India’s Strategic Dependence on Global Powers

India relies on the US, China, and Russia for trade, defense, and tech; self-reliance initiatives aim to reduce this dependence.
India’s Dependence on Foreign Nations

India’s Dependence on Foreign Nations

Syllabus: General Studies Paper-II (International Relations)
Source: TH

Context:

Recent statements by the Prime Minister highlight India’s deep reliance on major powers—China, Russia, and the United States—despite India’s rhetoric of strategic autonomy and multi-alignment. Understanding these dependencies is crucial for assessing India’s foreign policy and economic strategy.


Key Areas of Dependence

1. Dependence on the United States

  • Trade and Markets: The US is India’s largest export destination, critical for industrial revenue.
  • Education and Migration: Indian professionals dominate H-1B visas, with around 70% approvals in FY2023. The US remains a top choice for Indian students, and Green Cards are a long-term aspiration.
  • Defense and Technology: India relies on US arms, engines for fighter jets, missiles, drones, and reconnaissance systems.

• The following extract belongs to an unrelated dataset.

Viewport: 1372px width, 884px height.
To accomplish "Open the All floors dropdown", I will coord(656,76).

Strategically, the US acts as a counterbalance to China in the Indo-Pacific.

2. Dependence on China

  • Consumer and Industrial Goods: Chinese products dominate India’s electronics, mobile components, and household appliances.
  • Pharmaceutical Inputs: China supplies APIs and precursor chemicals vital for India’s pharma sector.
  • Critical Commodities and Technology: Rare earth metals, solar equipment (polysilicon, wafers), fertilizers, machinery, computers, and semiconductors are largely imported from China.

3. Dependence on Russia

  • Defense Equipment: India has relied on Russian arms since the 1970s; 60–70% of Army, Navy, and Air Force equipment depends on Russia.
  • Energy: Russian oil imports surged from 4% in 2022 to nearly 40% at peak, locking refineries into Russian supplies.

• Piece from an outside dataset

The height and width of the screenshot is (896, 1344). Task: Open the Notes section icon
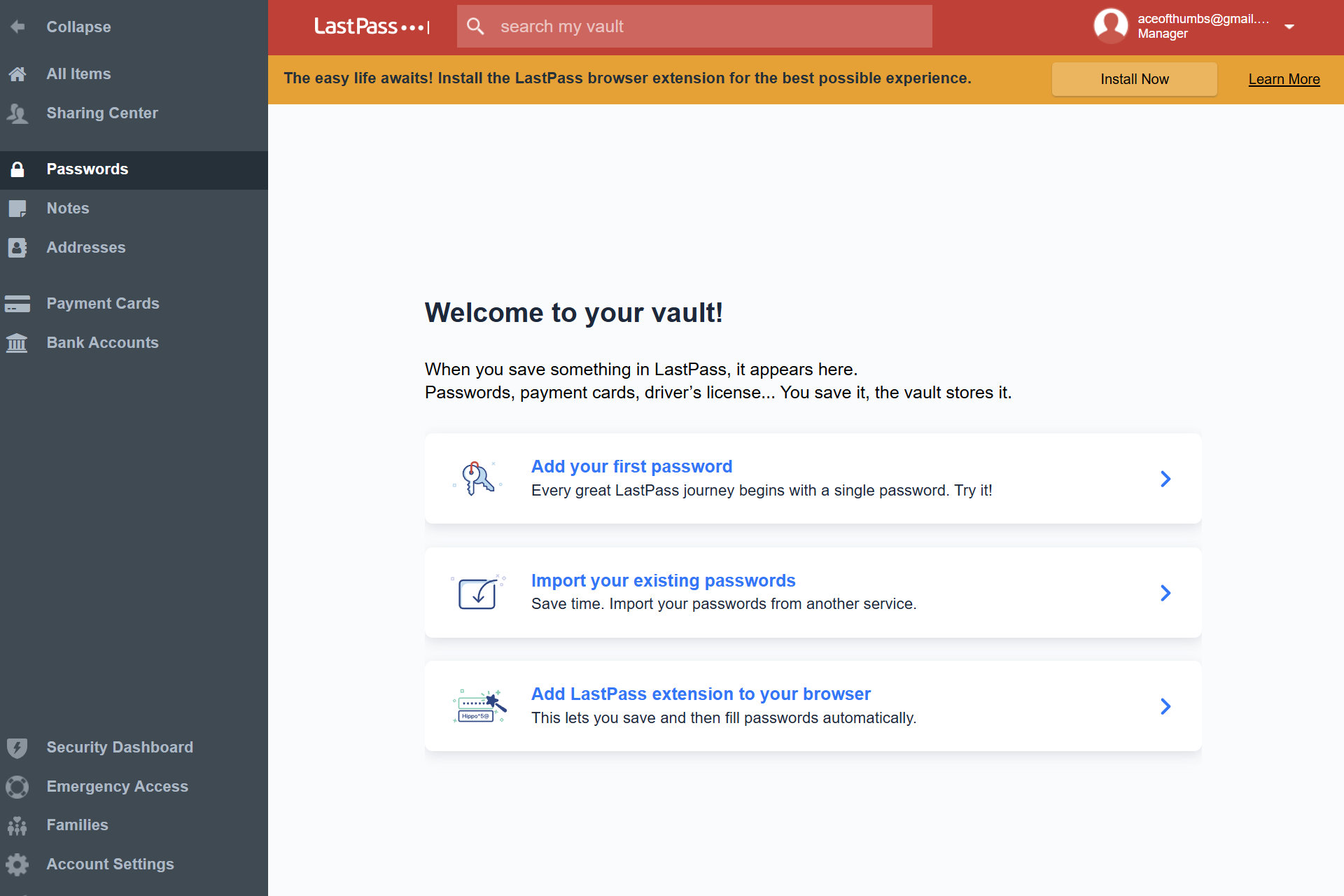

Impacts of Foreign Dependence

  • Strategic Constraints: India must balance relations carefully—it cannot antagonize China, Russia, or the US without diplomatic costs.
  • Technological Gaps: Dependence persists in engines, sensors, and semiconductors, despite policy measures.
  • Slow Capacity Building: Developing domestic capabilities takes years; policies often lag behind strategic needs.
  • Capital and Skill Shortages: R&D, infrastructure, and human capital gaps hinder self-reliance.
  • External Pressures: Sanctions, trade barriers, or diplomatic pressure can impact India when dependence is high.

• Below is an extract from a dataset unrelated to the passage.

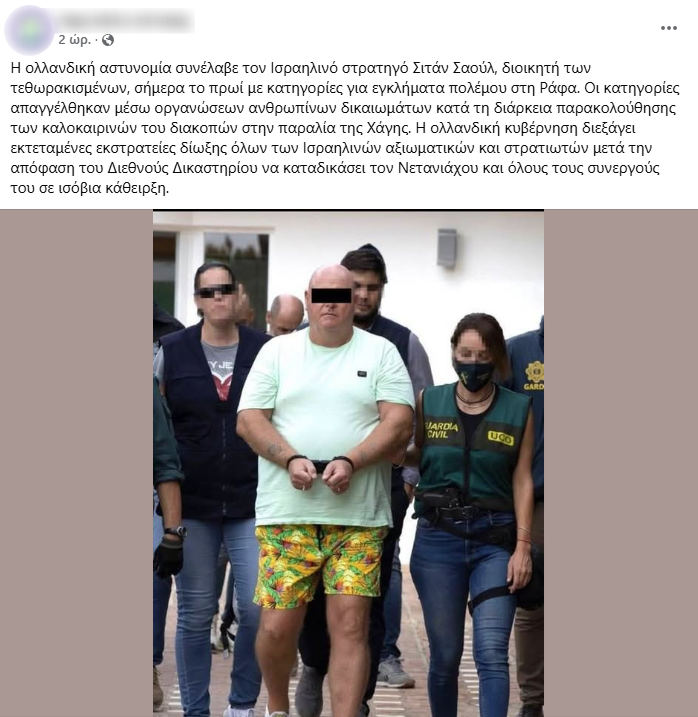Click the globe public audience icon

Measures to Reduce Dependence

  • Make in India: Boost domestic manufacturing in defense, electronics, and infrastructure.
  • Defense Production & Indigenisation: Indigenous defense production reached ₹1.27 lakh crore (FY 2023–24), with 14,000+ items indigenised.
  • Atmanirbhar Bharat Abhiyan: Promote self-reliance across sectors.
  • Semiconductor & Nuclear Push: First Made-in-India semiconductor by 2025; private investment in nuclear energy encouraged.
  • Critical Minerals Mission: 1,200 sites under exploration for energy and defense minerals.
  • Energy Independence: Offshore exploration, green hydrogen, and solar expansion to reduce fuel import dependence.
  • Strategic Autonomy: Multi-alignment policy balances global partnerships while preserving national interests.
  • Operation Sindoor: Indigenous counter-terror operations signal technological independence.
  • Indus Waters Treaty Reassessment: Strengthening control over water resources.

Policy Recommendations

  1. Revive Manufacturing: Prioritize a manufacturing revolution to match India’s GDP growth.
  2. Diversify Inputs: Reduce reliance on single-country suppliers for energy, minerals, and chemicals.
  3. Expand Exports: Broaden trade beyond the US to enhance economic independence.
  4. Unlock Domestic Potential: Encourage private and public sector entrepreneurship to build resilient supply chains and competitive industries.